═══ Data supplied ═══

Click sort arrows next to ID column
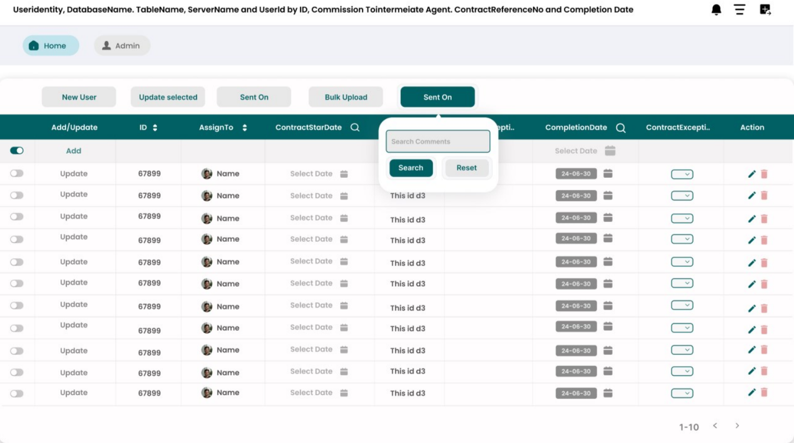This screenshot has height=443, width=794. pos(155,128)
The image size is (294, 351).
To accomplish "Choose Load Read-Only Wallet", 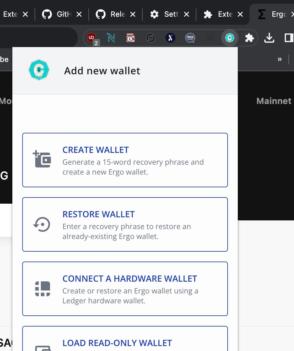I will [125, 340].
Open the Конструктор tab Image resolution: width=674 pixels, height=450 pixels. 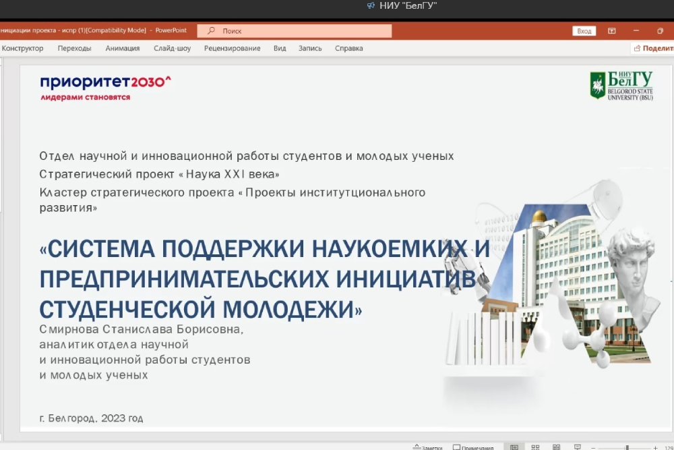[x=22, y=49]
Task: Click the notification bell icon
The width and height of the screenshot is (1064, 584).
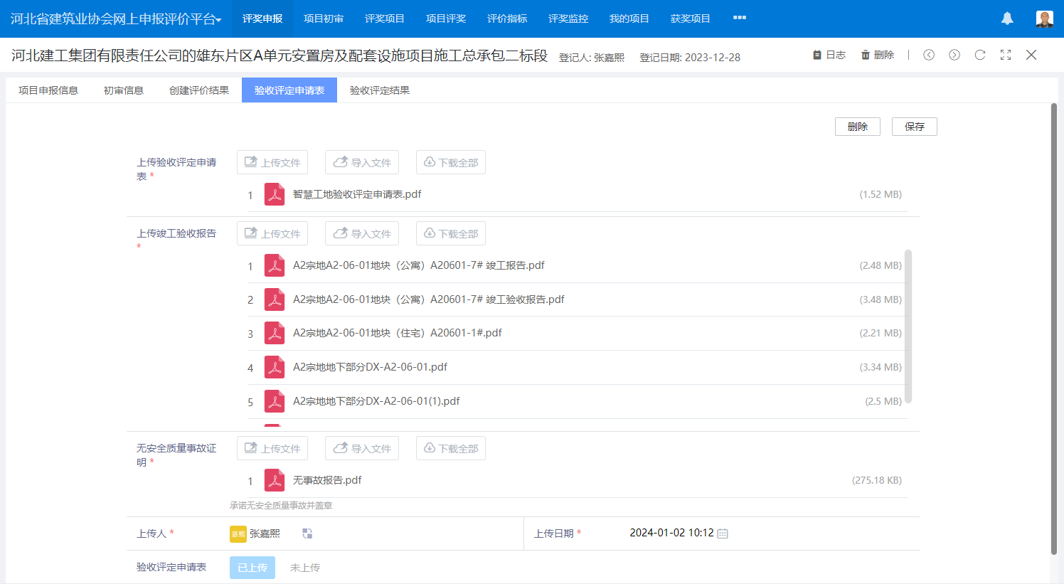Action: [1007, 18]
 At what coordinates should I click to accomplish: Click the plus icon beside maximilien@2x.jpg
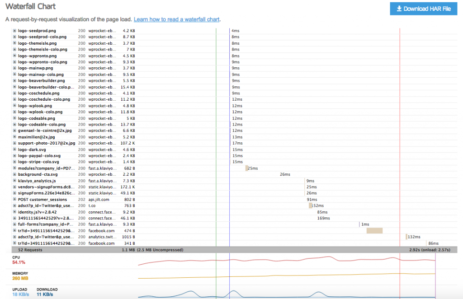(14, 137)

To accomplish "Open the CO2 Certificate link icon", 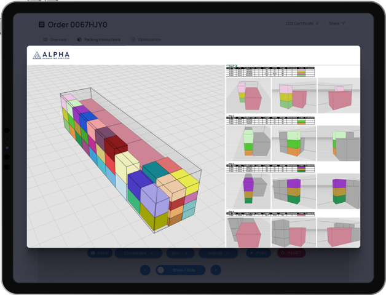I will click(317, 23).
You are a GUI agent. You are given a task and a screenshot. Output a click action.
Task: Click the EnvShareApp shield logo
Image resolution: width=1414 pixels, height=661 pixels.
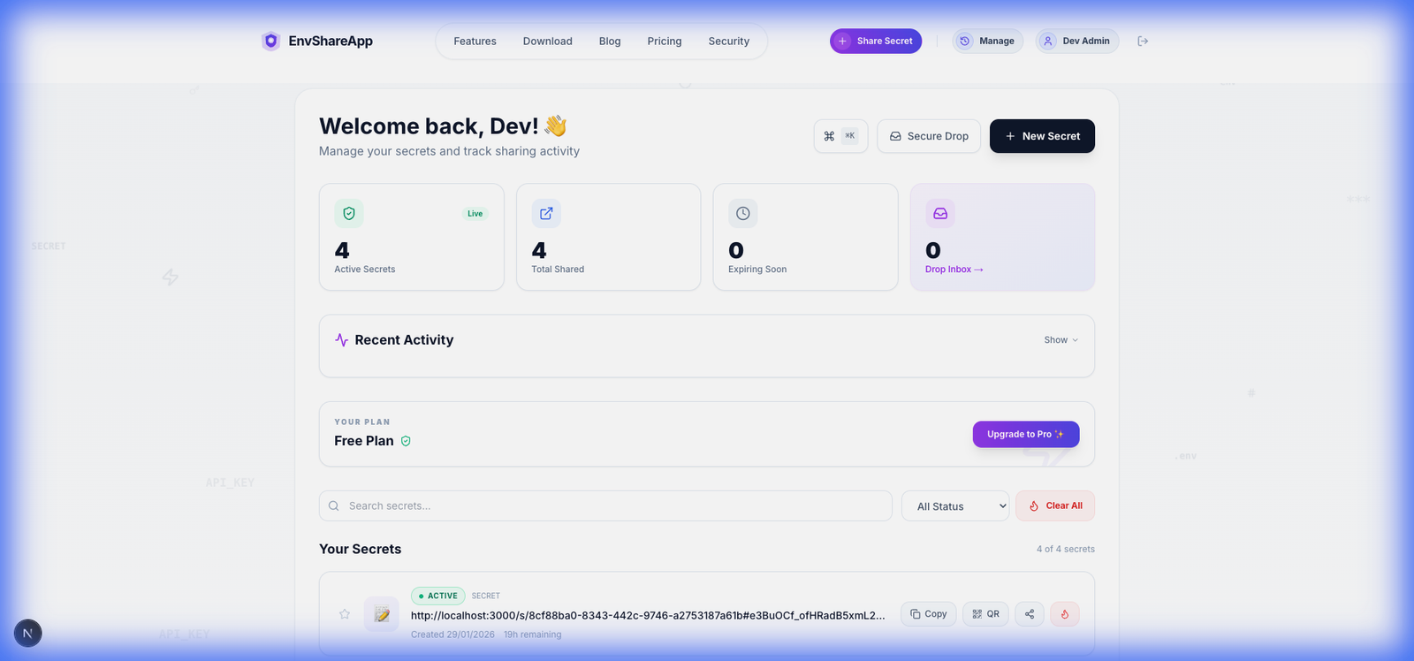(x=270, y=42)
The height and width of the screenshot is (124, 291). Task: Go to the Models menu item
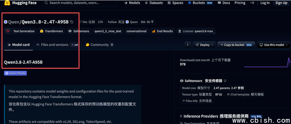pos(132,3)
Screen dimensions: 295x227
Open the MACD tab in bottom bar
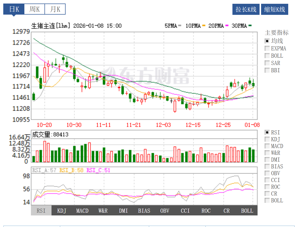(82, 211)

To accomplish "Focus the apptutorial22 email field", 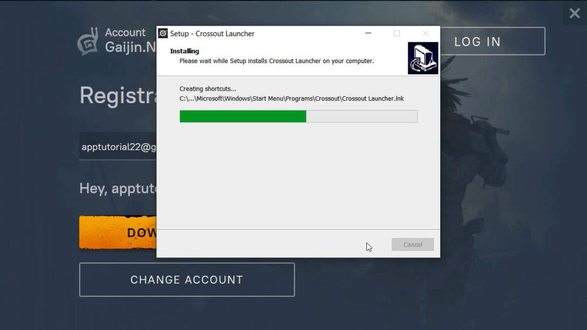I will click(x=118, y=147).
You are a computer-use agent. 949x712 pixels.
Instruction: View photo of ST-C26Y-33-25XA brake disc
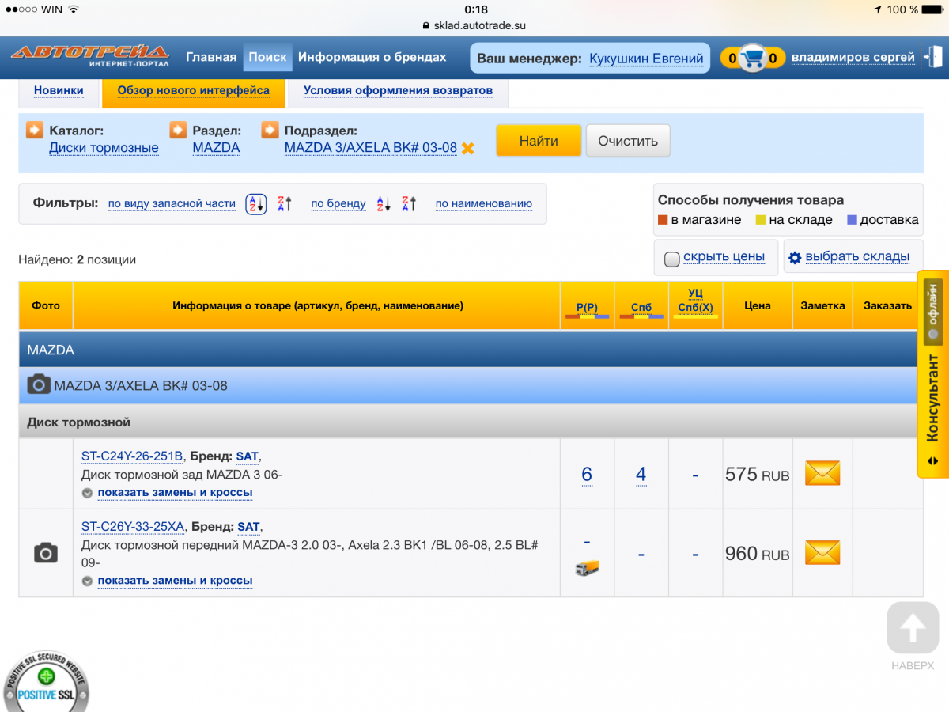pos(46,553)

═══

(What the exercise asks):
An acceptable answer holds exactly the lines from the one with "You are a computer-use agent. 949x712 pixels." through the end of the entries above, both ends kept, and no pictures at all.

(Solved exercise):
You are a computer-use agent. 949x712 pixels.
Instruction: View photo of ST-C26Y-33-25XA brake disc
pos(46,553)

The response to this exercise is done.